Could we use only two? Technically yes, but weaker. If $K = V$ , then the same vector must be used both for matching and for content. That creates a bottleneck — the features useful for being found are not always the features useful for what should be passed along.

Example:

The trophy does not fit in the suitcase because it is too large.

To resolve it, the model needs to decide whether it refers to trophy or suitcase. The key features may include: noun, singular, candidate referent, position. But the value information may include: object size, containment role, semantic plausibility. Matching and payload are related, but not identical. That is why $K$ and $V$ are separated.

Could there be 4 or 5 vectors? In principle, yes. But Q/K/V is the clean core structure. Multi-head attention already creates multiple Q/K/V sets in parallel, so the model gets many specialized attention mechanisms without adding random extra roles.

10. Q and K produce attention scores

Once we have Q, K, and V, attention starts with a dot product:

QK^T

This compares every query with every key.
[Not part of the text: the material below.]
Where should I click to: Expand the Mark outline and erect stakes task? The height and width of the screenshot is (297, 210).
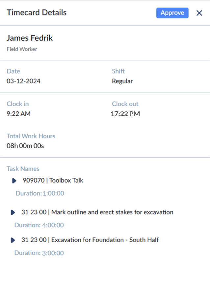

Suppose we have 3 tokens: cat, drank, milk. And each token has a 2D query/key vector. Let:

Q = \begin{bmatrix} 1 & 0 \\ 1 & 1 \\ 0 & 1 \end{bmatrix}, \quad K = \begin{bmatrix} 1 & 0 \\ 1 & 1 \\ 0 & 1 \end{bmatrix}

Then:

K^T = \begin{bmatrix} 1 & 1 & 0 \\ 0 & 1 & 1 \end{bmatrix}

Now:

QK^T = \begin{bmatrix} 1 & 0 \\ 1 & 1 \\ 0 & 1 \end{bmatrix} \begin{bmatrix} 1 & 1 & 0 \\ 0 & 1 & 1 \end{bmatrix} = \begin{bmatrix} 1 & 1 & 0 \\ 1 & 2 & 1 \\ 0 & 1 & 1 \end{bmatrix}

This gives a score matrix. Rows are query tokens. Columns are key tokens.

	cat	drank	milk
cat	1	1	0
drank	1	2	1
milk	0	1	1

The row for drank is $[1, 2, 1]$ . In this toy setup, that means drank matches cat with score 1, itself with score 2, and milk with score 1.

11. Why dot product?

A dot product measures alignment/similarity between vectors. For two vectors $q_i$ and $k_j$ , the score $q_i \cdot k_j$ is larger when they point in a similar direction, and smaller when they are less aligned.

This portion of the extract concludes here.